Medio siglo sin Magritte, el genio del surrealismo belga
El próximo martes se cumplirán 50 años de la muerte de Magritte, icono del surrealismo belga, que cuestionó la relación entre objetos y palabras
El próximo martes se cumplirán 50 años de la muerte de Magritte, icono del surrealismo belga, que cuestionó la relación entre objetos y palabras.
El próximo martes se cumplirán 50 años de la muerte de Magritte, icono del surrealismo belga, que cuestionó la relación entre objetos y palabras y cuya impronta sigue hoy «más viva que nunca» según explicó a Efe el director del museo dedicado al artista, Michel Draguet.
Muchos ven en René Magritte (Lessines, 1988 - Bruselas, 1967) el símbolo de un país que incluso los propios belgas califican de surrealista, de la «belgitude» (»la actitud belga»), aunque su legado cobra un sentido global en un mundo cargado de contradicciones.
«La principal lección de Magritte es la necesidad de cuestionarse las cosas, la libertad para reinterpretar permanentemente la realidad, y eso es algo esencial y más aún en nuestros días», sostiene Draguet, sumergido en la organización de una gran exposición sobre el artista que se inaugurará el próximo 13 de octubre.
Una muestra que indagará en su diálogo con Marcel Broodthaers, poeta, cineasta y artista conceptual belga que influyó enormemente sus creaciones y su manera de representar los objetos.
La obra de Magritte estuvo en constante diálogo con otros artistas, entre ellos Miró, que con su pintura-poema «Este es el color de mis sueños» (1925) inspiró una de las series más reconocibles del artista: «La traición de las imágenes» (1928-1929), con las que introduce su idea de deconstrucción del lenguaje, trampantojos y filosofía en sus cuadros.

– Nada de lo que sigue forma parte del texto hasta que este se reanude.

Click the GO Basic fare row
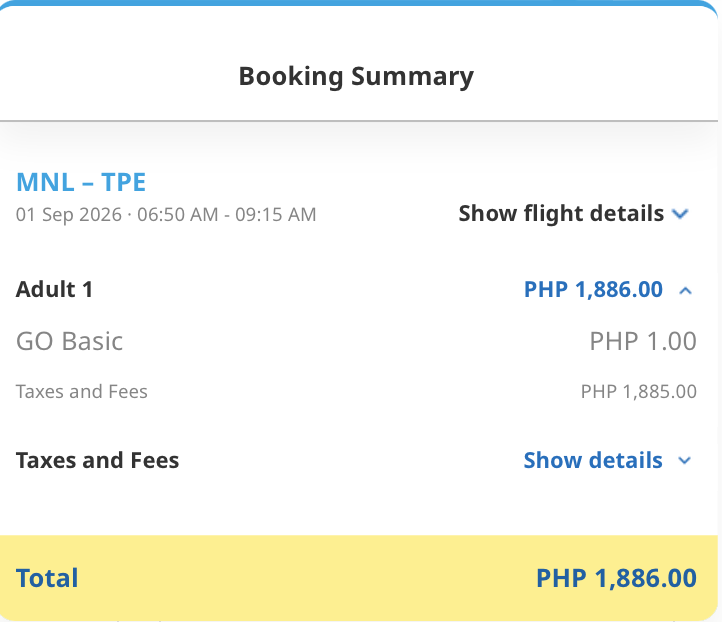This screenshot has height=622, width=722. (356, 341)
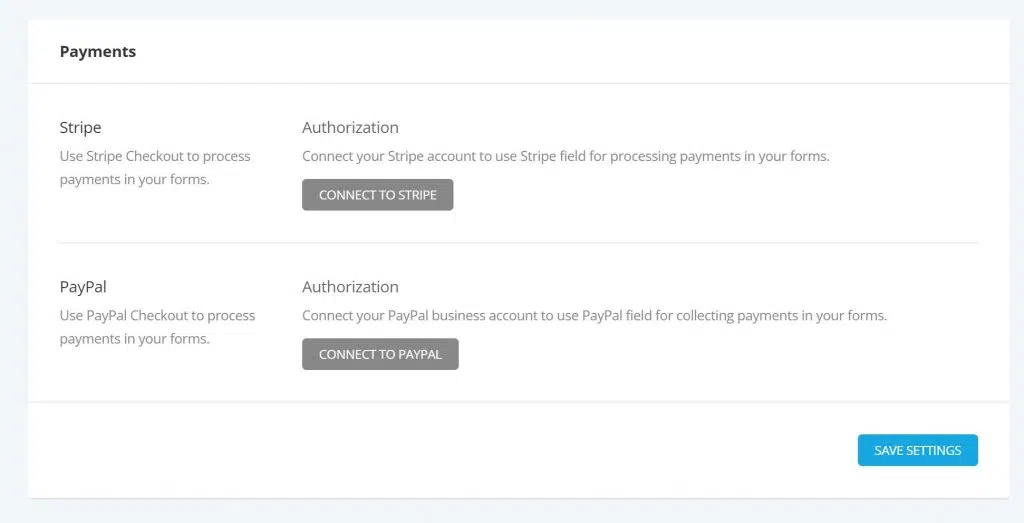Save settings with the blue button
This screenshot has width=1024, height=523.
coord(917,450)
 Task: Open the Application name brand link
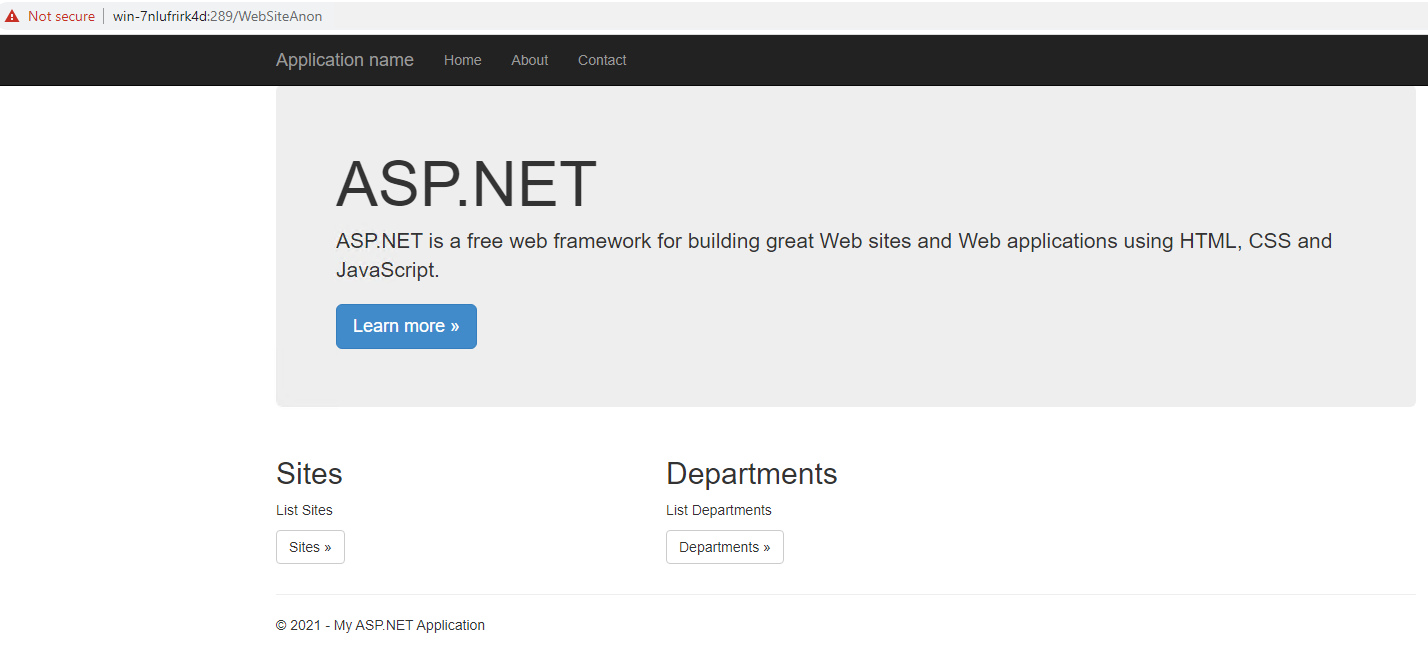(x=344, y=60)
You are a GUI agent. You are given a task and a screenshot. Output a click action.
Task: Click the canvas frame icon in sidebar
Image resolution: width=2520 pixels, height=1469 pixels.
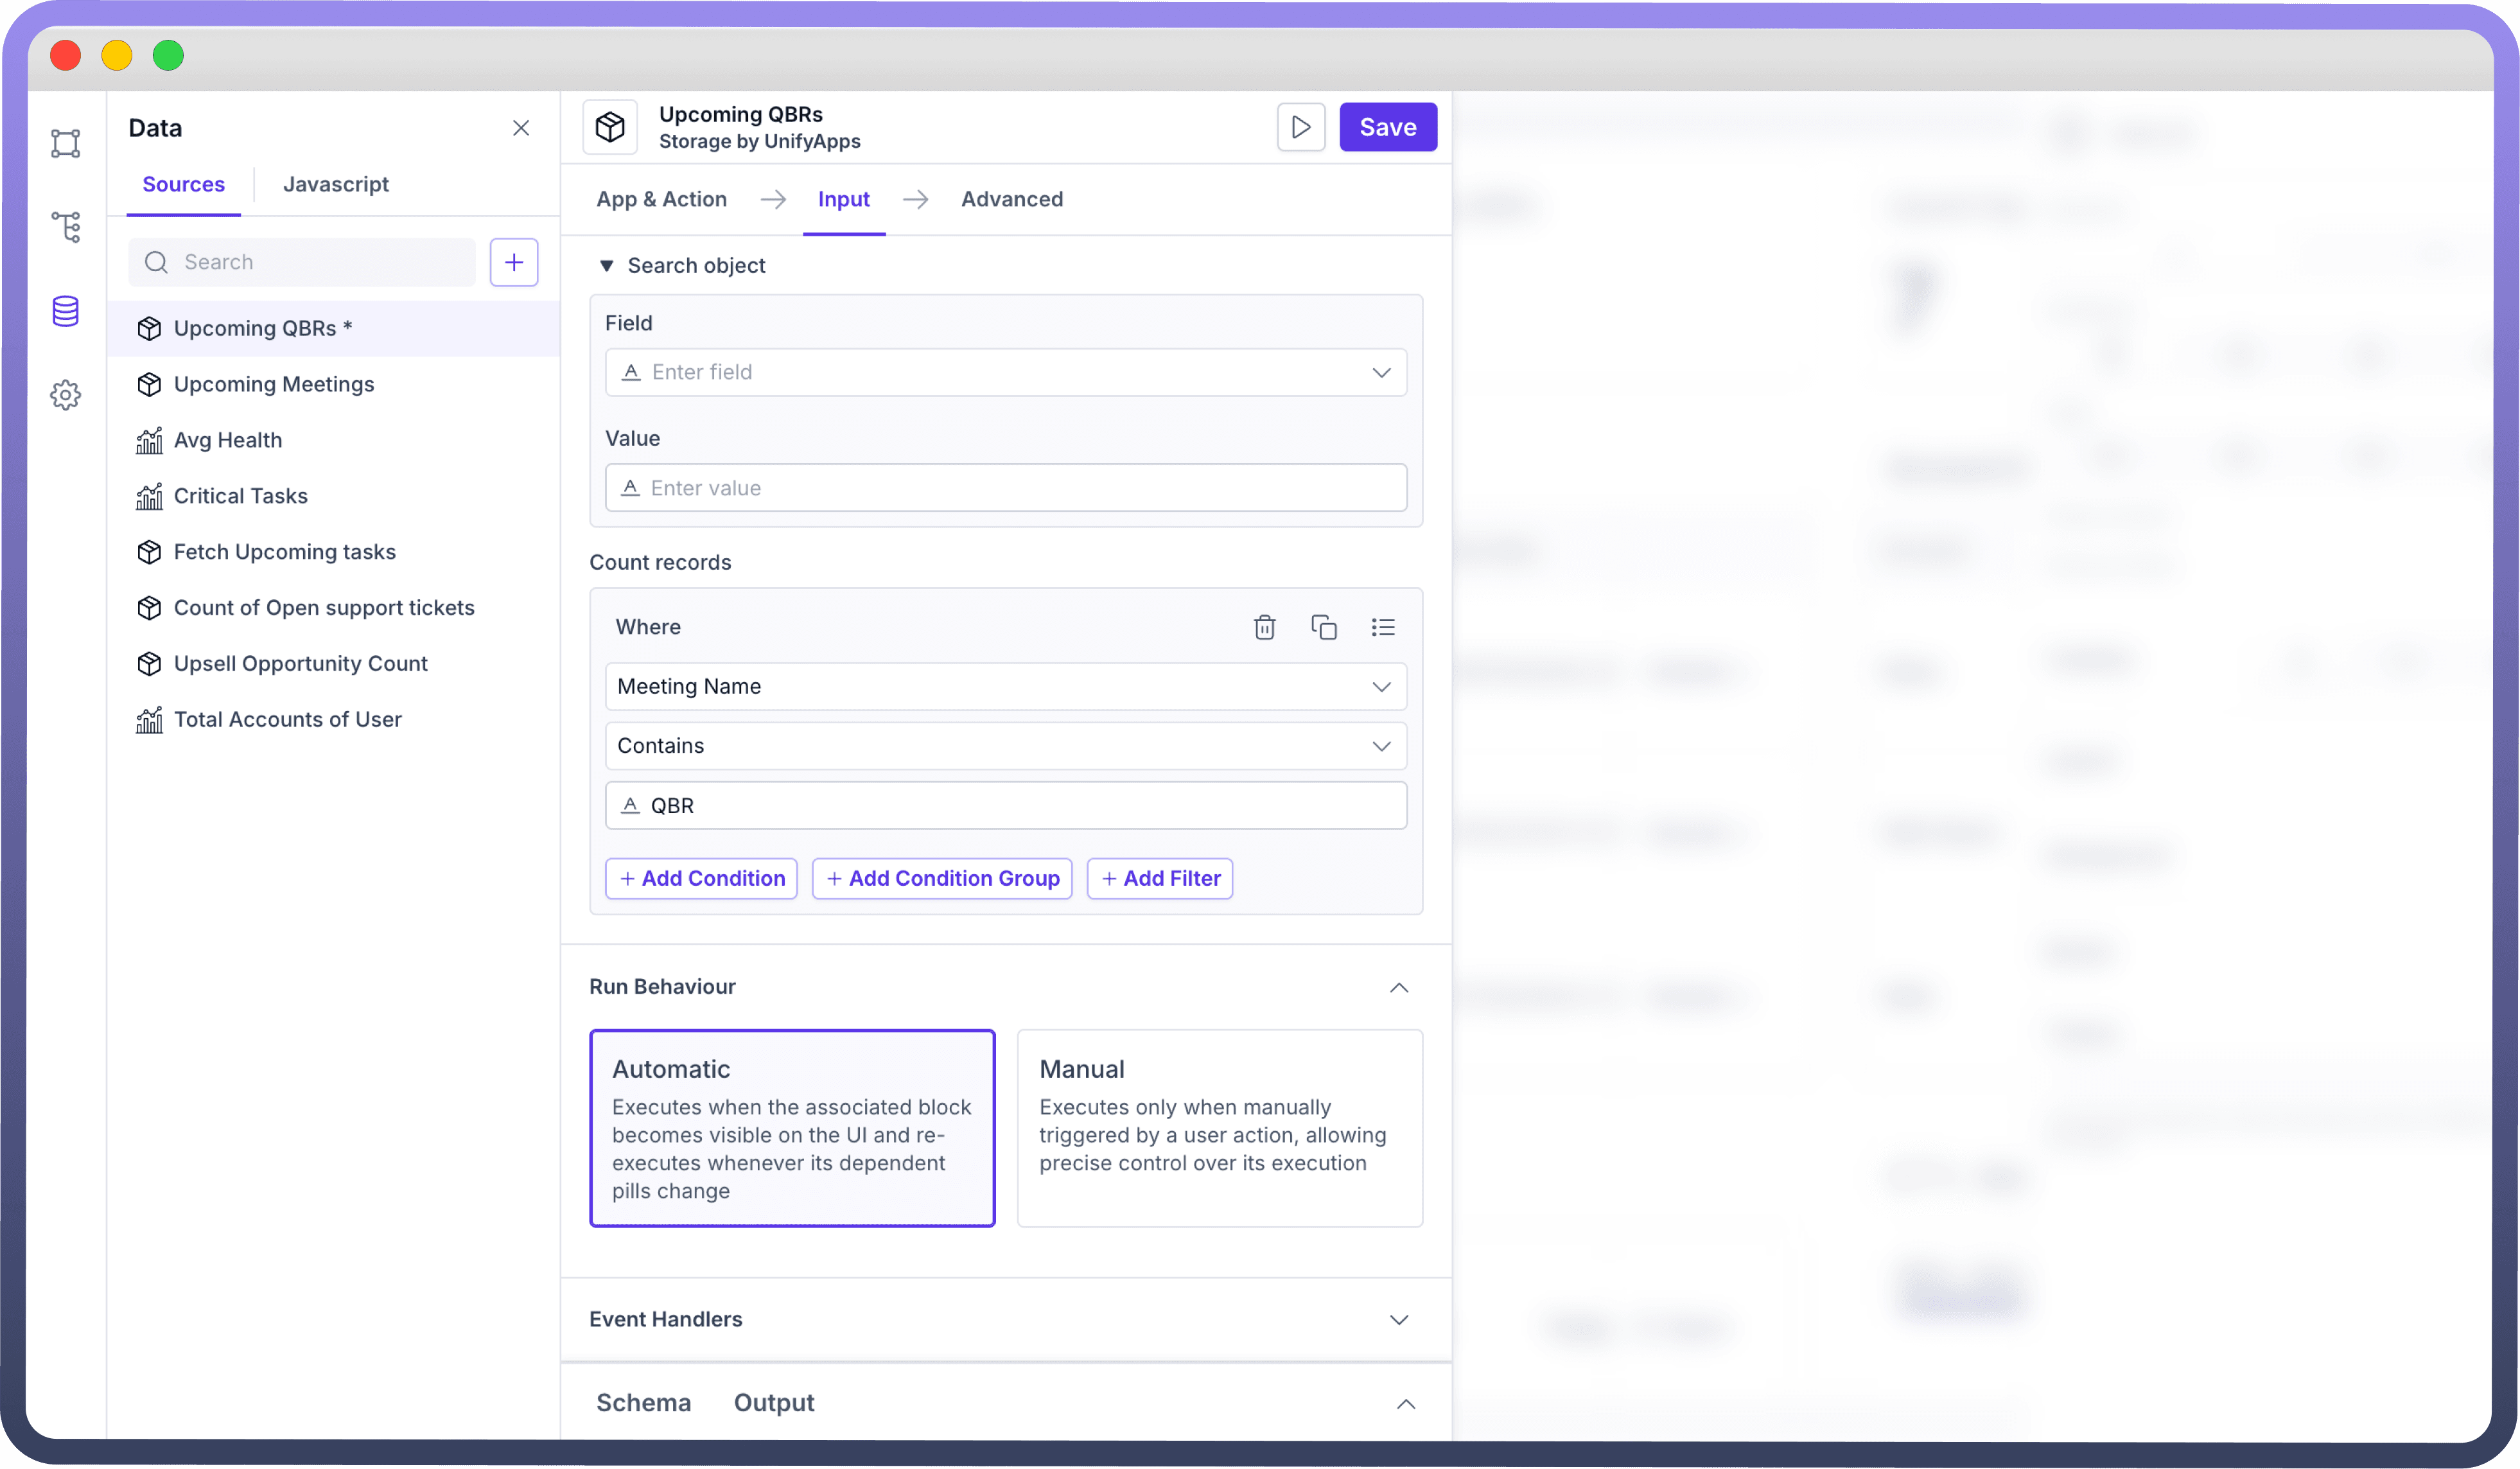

En esta serie se incluye su famosa pipa de tabaco acompañada de la frase «Esto no es una pipa» (»Ceci@n’est pas une pipe»), que desafía la relación entre palabra y objeto, un tema presente en toda su obra.
Unas creaciones que influirían más tarde al filósofo Michel Foucault, quien retomó ese tema en «Les Mots et les Choses» (1967), el libro que le consagró como intelectual en Francia y con quien Magritte entabló una gran amistad.
A esa famosa pipa se suman las suelas de zapato convertidas en pies, nubes blancas en paisajes nocturnos, hombres escondidos por manzanas verdes y palomas blancas o bombines sin cabeza.
«Magritte es un hombre que quiso hacer poesía con otros medios que no fueran las palabras, con una correlación entre palabra e imagen, de la que nacen objetos que crean su propia identidad, como el bombín o la manzana», apunta Draguet.
En su vida personal, Magritte tuvo unos inicios difíciles: su adolescencia estuvo marcada por el suicidio de su madre, que se arrojó al río Sambre cuando tenía catorce años; con quince años conoció a Georgette Berger, con quien se casó y fue su única musa.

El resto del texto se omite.